■ **EXERCISE**:
Search the records for "Given". Report every line where it occurs.

■ **RECORDS FOR THIS TASK**:
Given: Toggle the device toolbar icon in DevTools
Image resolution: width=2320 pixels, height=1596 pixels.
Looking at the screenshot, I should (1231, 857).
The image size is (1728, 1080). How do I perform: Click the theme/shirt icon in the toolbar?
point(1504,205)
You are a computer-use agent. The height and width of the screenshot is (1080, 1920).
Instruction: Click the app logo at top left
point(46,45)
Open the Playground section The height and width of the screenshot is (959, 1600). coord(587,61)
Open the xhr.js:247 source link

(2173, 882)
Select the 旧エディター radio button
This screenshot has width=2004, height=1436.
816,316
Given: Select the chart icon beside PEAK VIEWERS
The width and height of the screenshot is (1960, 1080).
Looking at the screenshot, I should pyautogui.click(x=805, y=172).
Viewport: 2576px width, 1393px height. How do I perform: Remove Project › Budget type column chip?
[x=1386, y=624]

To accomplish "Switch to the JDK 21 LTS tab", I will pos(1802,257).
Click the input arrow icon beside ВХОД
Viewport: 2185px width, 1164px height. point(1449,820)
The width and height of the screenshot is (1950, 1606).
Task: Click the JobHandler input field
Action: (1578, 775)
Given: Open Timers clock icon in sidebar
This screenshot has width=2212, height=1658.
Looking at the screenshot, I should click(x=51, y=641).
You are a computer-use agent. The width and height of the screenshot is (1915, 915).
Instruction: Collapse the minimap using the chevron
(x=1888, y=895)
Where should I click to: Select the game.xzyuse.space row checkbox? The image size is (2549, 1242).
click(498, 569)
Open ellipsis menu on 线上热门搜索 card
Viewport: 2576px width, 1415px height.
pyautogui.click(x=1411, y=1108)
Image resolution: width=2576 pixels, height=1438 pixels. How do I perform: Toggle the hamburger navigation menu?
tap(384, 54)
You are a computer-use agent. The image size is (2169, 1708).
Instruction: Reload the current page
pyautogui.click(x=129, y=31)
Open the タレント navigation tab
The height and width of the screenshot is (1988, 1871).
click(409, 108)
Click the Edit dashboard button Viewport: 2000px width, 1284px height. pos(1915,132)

■ **SOLUTION TO THE PROBLEM**:
Given: Toggle the device toolbar icon in DevTools
Given: Select the chart icon beside PEAK VIEWERS
Given: Open Timers clock icon in sidebar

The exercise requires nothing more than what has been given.